Assessing mortality prediction through different representation models based on concepts extracted from clinical notes

论文作者

Memarzadeh, Hoda, Ghadiri, Nasser, Shahreza, Maryam Lotfi

论文摘要

近年来，人们对使用电子病历（EMR）进行次要目的特别感兴趣，以增强医疗保健提供的质量和安全性。 EMR倾向于包含大量有价值的临床笔记。学习嵌入是一种将笔记转换为使其可比性的格式的方法。基于变压器的表示模型最近取得了巨大的飞跃。这些模型在大型在线数据集上进行了预培训，以有效地了解自然语言文本。学习嵌入的质量受临床注释如何用作表示模型的输入的影响。
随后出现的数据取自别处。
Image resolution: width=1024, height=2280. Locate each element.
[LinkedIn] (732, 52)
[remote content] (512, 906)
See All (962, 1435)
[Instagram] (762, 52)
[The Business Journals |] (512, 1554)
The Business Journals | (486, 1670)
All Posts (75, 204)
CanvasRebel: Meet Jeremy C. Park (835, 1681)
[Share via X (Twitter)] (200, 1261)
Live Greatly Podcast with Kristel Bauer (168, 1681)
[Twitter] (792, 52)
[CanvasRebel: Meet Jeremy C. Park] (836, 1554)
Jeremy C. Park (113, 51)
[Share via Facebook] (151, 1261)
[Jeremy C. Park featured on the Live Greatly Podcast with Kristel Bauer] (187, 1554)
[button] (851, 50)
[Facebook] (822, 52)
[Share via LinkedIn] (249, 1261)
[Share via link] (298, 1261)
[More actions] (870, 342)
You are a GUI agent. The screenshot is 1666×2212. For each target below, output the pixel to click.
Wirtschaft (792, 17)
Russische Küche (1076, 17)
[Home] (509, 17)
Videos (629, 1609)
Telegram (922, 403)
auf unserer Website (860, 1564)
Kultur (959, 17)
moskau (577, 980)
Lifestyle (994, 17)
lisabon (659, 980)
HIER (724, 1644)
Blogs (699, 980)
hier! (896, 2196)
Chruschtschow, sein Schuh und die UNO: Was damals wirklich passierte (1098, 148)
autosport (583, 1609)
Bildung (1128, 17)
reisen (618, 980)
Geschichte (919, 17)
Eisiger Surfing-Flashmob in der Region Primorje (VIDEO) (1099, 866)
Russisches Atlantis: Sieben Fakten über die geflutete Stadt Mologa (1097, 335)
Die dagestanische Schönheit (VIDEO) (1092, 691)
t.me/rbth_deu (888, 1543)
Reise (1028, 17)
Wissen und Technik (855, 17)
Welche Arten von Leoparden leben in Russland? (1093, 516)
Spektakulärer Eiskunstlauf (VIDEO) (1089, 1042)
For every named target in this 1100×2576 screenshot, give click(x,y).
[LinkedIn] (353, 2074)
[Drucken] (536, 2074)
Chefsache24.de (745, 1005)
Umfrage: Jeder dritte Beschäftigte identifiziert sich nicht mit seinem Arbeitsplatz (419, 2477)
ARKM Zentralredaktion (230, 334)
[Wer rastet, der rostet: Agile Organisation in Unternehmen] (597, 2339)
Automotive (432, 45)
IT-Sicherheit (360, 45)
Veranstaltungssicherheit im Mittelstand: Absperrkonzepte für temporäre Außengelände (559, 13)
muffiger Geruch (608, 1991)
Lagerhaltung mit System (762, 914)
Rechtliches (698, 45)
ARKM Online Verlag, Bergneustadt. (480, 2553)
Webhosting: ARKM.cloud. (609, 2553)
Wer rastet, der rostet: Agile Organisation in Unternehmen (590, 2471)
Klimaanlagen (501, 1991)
临床注释的几个部分具有不同的信息价值。医疗保健提供者通常使用不同的表达方式来实现同一概念也很常见。现有方法直接使用临床注释或初始预处理作为表示模型的输入。但是，要学习良好的嵌入，我们确定了最重要的临床笔记部分。然后，我们将提取的概念从选定部分映射到统一医学语言系统（UMLS）中的标准名称。我们使用与唯一概念相对应的标准短语作为临床模型的输入。我们进行了实验，以测量在公共可用的医疗信息集市（MIMIC-III）数据集的子集中，在医院死亡率预测的任务中，学到的嵌入向量的实用性。根据实验，与其他输入格式相比，基于临床变压器的表示模型通过提取的独特概念的标准名称产生的输入产生了更好的结果。表现最好的模型分别是Biobert，PubMedbert和Umlsbert。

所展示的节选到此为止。